● **Task statement**
Return the part of the automation guide below that starts at "Weekly competitive report" and ends at "use every morning.", copied word for word.

● **Passage for review**
Weekly competitive report
Before
Automate my weekly report.
After
/schedule every Friday at 4PM. Use Computer Use to open the Legacy CRM desktop app and export this week's new leads as a CSV. Save the CSV to /Documents/Reports/. Then use the Google Drive Connector to upload it to the 'Weekly Reports' shared folder. Finally, post a notification in #sales-team via the Slack Connector.
Hands-On Activity
Hands-On Activity
Design and Deploy a Daily Briefing Automation
Solve the sleep problem, verify your Connectors, create a scheduled daily briefing that combines multiple data sources, and test it with 'Run Now.' This activity produces a working automation you can use every morning.
What you will learn
- Configure your Mac to prevent sleeping for reliable automation execution
- Design a scheduled task that combines multiple Connectors in a single workflow
- Use the Scheduled page to create and test a recurring automation
- Verify that the output contains data from each expected source
- 01
Go to System Settings > Energy (or Battery > Options) on your Mac and enable 'Prevent automatic sleeping when the display is off' when the power adapter is connected.

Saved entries

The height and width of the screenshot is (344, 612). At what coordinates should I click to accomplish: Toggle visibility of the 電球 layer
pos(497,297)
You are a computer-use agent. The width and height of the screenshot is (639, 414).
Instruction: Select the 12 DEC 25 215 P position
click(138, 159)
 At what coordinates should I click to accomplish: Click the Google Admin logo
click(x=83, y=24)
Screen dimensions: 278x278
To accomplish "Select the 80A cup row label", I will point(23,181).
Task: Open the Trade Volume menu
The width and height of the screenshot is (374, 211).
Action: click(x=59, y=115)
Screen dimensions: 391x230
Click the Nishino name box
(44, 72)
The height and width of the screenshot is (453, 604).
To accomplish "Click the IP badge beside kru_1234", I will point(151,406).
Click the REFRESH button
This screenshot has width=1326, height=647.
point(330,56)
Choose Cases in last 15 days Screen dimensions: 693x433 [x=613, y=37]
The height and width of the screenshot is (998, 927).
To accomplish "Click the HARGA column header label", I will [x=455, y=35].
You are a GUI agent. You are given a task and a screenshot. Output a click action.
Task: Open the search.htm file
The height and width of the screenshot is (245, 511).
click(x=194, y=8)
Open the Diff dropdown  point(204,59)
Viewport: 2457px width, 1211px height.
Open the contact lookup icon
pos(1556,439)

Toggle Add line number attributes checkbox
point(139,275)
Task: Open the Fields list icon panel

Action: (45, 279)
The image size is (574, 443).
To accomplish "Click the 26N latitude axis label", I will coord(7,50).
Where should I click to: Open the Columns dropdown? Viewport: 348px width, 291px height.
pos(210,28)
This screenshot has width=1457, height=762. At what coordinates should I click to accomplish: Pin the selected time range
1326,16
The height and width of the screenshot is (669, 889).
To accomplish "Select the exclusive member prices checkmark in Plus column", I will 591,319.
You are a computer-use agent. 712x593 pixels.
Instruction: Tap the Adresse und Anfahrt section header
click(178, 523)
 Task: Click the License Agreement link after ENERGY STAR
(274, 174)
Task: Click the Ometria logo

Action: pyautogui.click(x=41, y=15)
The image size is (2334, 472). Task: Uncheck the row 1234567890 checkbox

● **Response to this task**
Weekly competitive report
Before
Automate my weekly report.
After
/schedule every Friday at 4PM. Use Computer Use to open the Legacy CRM desktop app and export this week's new leads as a CSV. Save the CSV to /Documents/Reports/. Then use the Google Drive Connector to upload it to the 'Weekly Reports' shared folder. Finally, post a notification in #sales-team via the Slack Connector.
Hands-On Activity
Hands-On Activity
Design and Deploy a Daily Briefing Automation
Solve the sleep problem, verify your Connectors, create a scheduled daily briefing that combines multiple data sources, and test it with 'Run Now.' This activity produces a working automation you can use every morning.